Its a great shame that people view the whole property thing as an investment market! As Maidens daughter has stated, its about a home not money, that IMO, is what its all about and those who try to make money from it all deserve to get their fingers burnt!

Jo xxx


----------



## gus-lopez (Jan 4, 2010)

MaidenScotland said:


> O.K I will try and get on various banks emailing lists, no point in paying commission to an agent if I can do it myself.
> 
> On another note.. my daughter bought her house three years ago for the asking price and I recently asked her if she had thought about it would she have given the asking price ? She replied
> 
> Mum a house is worth what you want to pay for it this is my home and it's the best thing we have ever done and no I wouldn't dither about to get the house I want.

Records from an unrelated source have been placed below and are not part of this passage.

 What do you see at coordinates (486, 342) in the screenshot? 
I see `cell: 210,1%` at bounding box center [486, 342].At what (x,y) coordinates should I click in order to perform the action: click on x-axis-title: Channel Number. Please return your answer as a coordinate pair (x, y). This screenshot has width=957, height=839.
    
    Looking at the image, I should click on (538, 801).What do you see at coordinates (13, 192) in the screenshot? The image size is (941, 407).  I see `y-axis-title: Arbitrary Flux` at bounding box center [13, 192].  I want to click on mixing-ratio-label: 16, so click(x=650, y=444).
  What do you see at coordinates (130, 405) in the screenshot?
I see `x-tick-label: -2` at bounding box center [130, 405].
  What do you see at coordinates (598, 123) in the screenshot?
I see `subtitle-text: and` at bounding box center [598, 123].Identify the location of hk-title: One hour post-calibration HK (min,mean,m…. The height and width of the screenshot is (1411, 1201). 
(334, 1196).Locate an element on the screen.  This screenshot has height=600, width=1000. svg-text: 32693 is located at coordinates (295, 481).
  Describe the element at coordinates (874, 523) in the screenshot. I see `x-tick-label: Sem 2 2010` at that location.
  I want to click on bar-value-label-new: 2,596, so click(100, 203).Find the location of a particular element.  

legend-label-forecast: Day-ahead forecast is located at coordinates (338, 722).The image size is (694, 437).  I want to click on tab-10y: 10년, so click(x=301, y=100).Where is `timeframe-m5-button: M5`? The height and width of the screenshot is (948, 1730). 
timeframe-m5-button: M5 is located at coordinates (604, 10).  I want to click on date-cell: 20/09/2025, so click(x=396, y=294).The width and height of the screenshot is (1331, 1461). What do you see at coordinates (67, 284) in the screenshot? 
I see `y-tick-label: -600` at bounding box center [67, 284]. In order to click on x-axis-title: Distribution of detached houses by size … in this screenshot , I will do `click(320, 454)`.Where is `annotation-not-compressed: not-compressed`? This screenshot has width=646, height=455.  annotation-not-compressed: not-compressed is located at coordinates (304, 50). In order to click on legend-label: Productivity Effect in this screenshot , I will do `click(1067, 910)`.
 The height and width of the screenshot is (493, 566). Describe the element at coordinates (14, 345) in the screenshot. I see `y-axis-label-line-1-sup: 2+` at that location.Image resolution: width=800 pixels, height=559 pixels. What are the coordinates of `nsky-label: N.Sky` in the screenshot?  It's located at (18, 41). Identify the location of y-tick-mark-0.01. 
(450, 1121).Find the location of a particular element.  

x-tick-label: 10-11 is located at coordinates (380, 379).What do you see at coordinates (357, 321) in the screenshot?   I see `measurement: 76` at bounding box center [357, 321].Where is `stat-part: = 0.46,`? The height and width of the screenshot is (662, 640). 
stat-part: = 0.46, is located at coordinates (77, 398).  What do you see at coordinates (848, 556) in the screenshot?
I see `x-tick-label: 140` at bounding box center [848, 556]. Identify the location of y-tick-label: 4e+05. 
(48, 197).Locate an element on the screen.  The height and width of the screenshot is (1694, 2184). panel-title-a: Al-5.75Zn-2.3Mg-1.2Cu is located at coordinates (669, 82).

" La Caixas" repo arm is servihabitat. Just google that & it will be the top one on the page. It's a bit of hard work to use unless they've upgraded it. I've just noticed on the flyer from them that if you are in the 'multi estrella' programme ( whatever that is ?) you get an additional 5% discount !


----------



## geez (Apr 4, 2010)

gus-lopez said:


> " La Caixas" repo arm is servihabitat.


Thanks for that Gus-Lopez. Anyone else any other links of interest?

PS I'm totally with JoJo and Steve... we're not seeking to speculate, benefiting from others' misery. We're needing a place to live in which we can live on likely future humble wages.


----------